The paintings use a similarly textured vocabulary, dealing more in impressions than depictions. Each work is a 12-inch square panel covered in encaustic medium with a smaller, frayed, irregular canvas rectangle bonded to its surface. The translucent wax—almost black, reddish brown, or taupe—variously recalls flesh, earth, and the surface of the sea. Some pieces of canvas are gridded, occasionally they carry an image of a hull or a mast, but most seem stained with atmosphere, like the sky is closing in on a lost boat or opening up after a storm. Some feel like maps of the ocean floor. They echo Stuart’s own journeys across the Pacific—both in the womb and as an adventuring adult.
Rather than traversing any literal sea, Stuart’s boats carry us to the core tenet of all of her work: that we are all perpetually sailing across mysterious, dangerous, beautiful, unknown, fascinating waters. Stuart’s boats heed no boundaries (between surf/soil, past/present, life/death, inner/outer space) in bridging distant lands, people, ideas—we need only climb aboard to fully appreciate the depth of our interconnectedness.

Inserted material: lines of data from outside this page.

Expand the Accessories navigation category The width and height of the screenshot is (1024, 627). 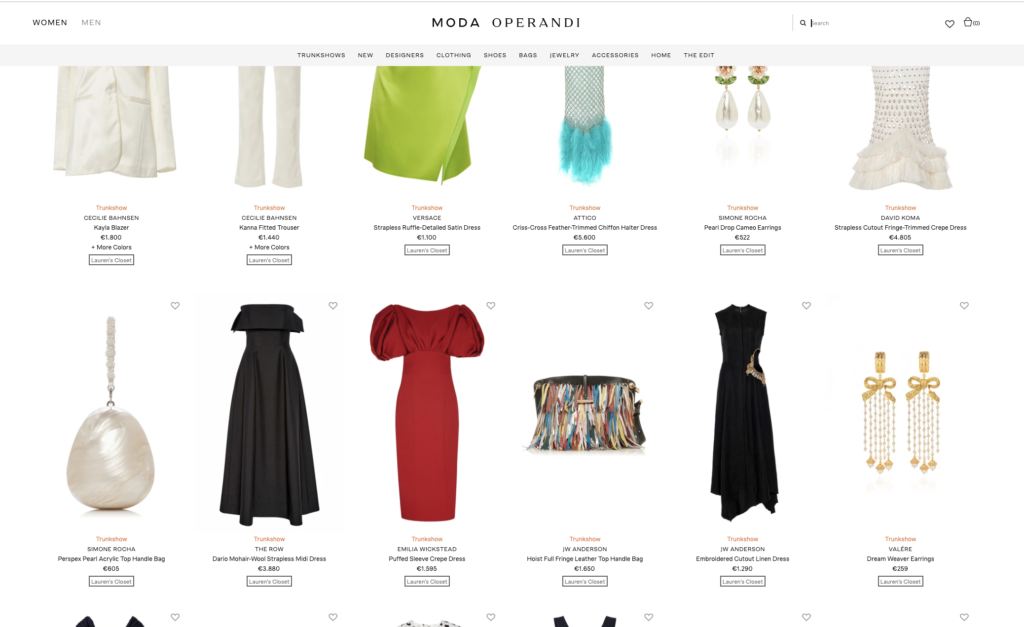(x=615, y=56)
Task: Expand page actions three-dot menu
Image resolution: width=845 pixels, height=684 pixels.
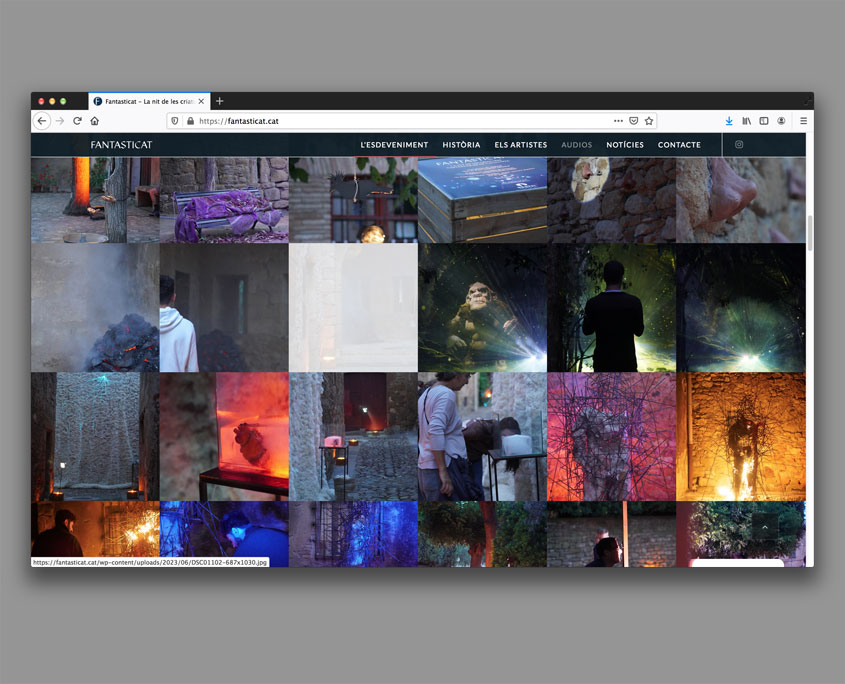Action: [618, 121]
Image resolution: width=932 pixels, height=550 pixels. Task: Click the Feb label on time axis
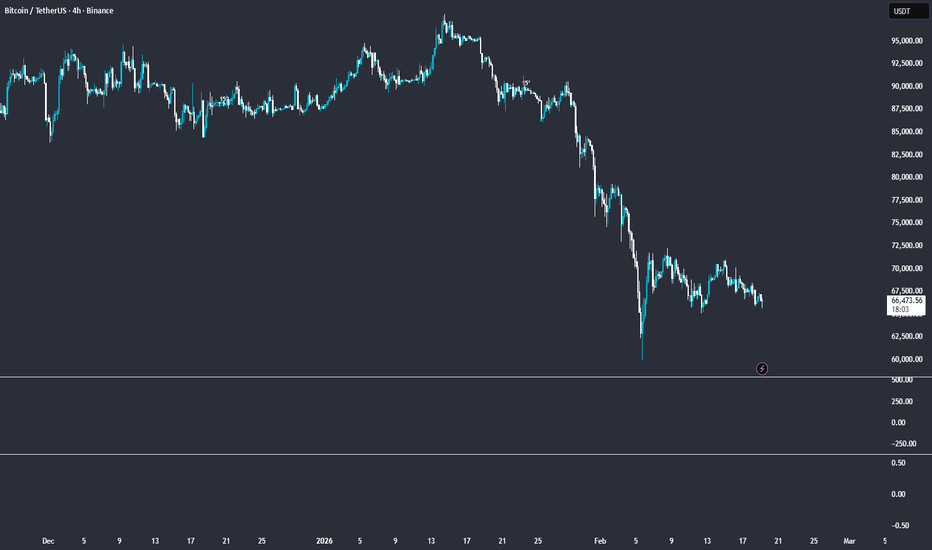click(x=600, y=540)
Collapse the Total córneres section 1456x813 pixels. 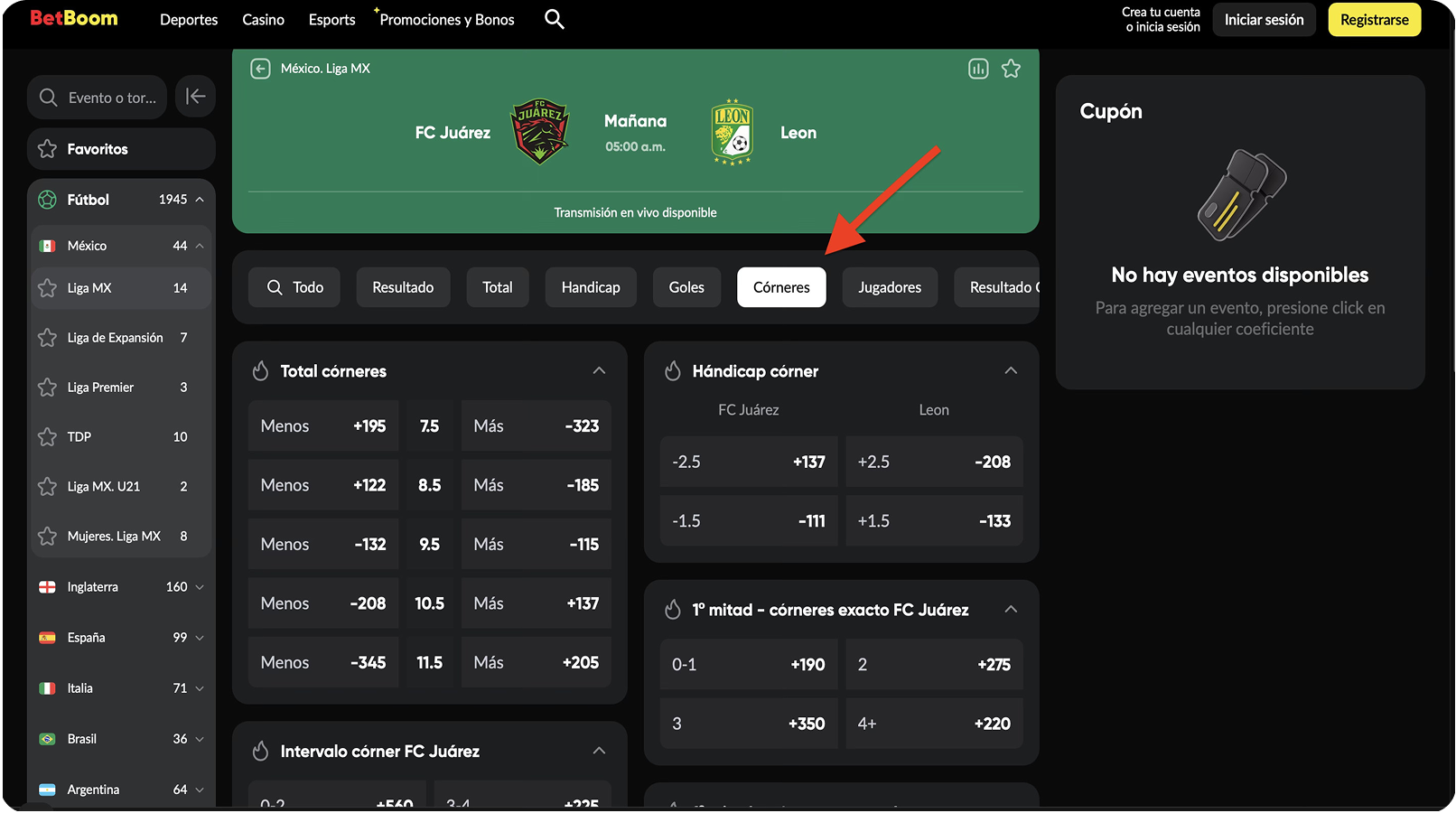coord(599,371)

Gliding o’er all, through all,
Through Nature, Time, and Space,
As a ship on the waters advancing,
The voyage of the soul—not life alone,
Death, many deaths I’ll sing.
—Walt Whitman
Born in Los Angeles, Michelle Stuart lives and works in New York. Her Sayreville Strata Quartet (1976) is currently on permanent view at Dia Beacon. Her work is also currently featured in Partially Buried: Land-Based Art in Ohio, 1970 to Now at the Columbus Museum of Art and Land Art: Expanding the Atlas at the Nevada Museum of Art (Reno). Stuart’s work has recently been acquired by an extraordinary number of public institutions including: the Centre Pompidou (Paris), Chicago Art Institute, Dia Art Foundation (New York), Glenstone Museum (Maryland), Hammer Museum (Los Angeles), Hirshhorn Museum (Washington D.C.), Metropolitan Museum of Art (New York), Philadelphia Museum of Art, San Francisco Museum of Modern Art, and Tate Modern (London). Individual museum shows include Place and Time, Walker Art Center (Minneapolis); Michelle Stuart, Theatre of Memory: Photographic Works at the Bronx Museum of the Arts, and Michelle Stuart: Drawn from Nature, which originated in 2013 at the Djanogly Art Center (Nottingham) and traveled to the Parrish Art Museum (New York) and the Santa Barbara Museum of Art, accompanied by a catalogue published by Hatje Cantz. Her work has also been the focus of solo exhibitions at the Centre d’Arts Plastiques Contemporaines de Bordeaux, Institute of Contemporary Arts (London), Kunstmuseum Den Haag (the Hague), and many other major museums and galleries worldwide. A room of Stuart’s work was also presented in Viva Arte Viva!, curated by Christine Macel at the 57th Venice Biennale in 2017.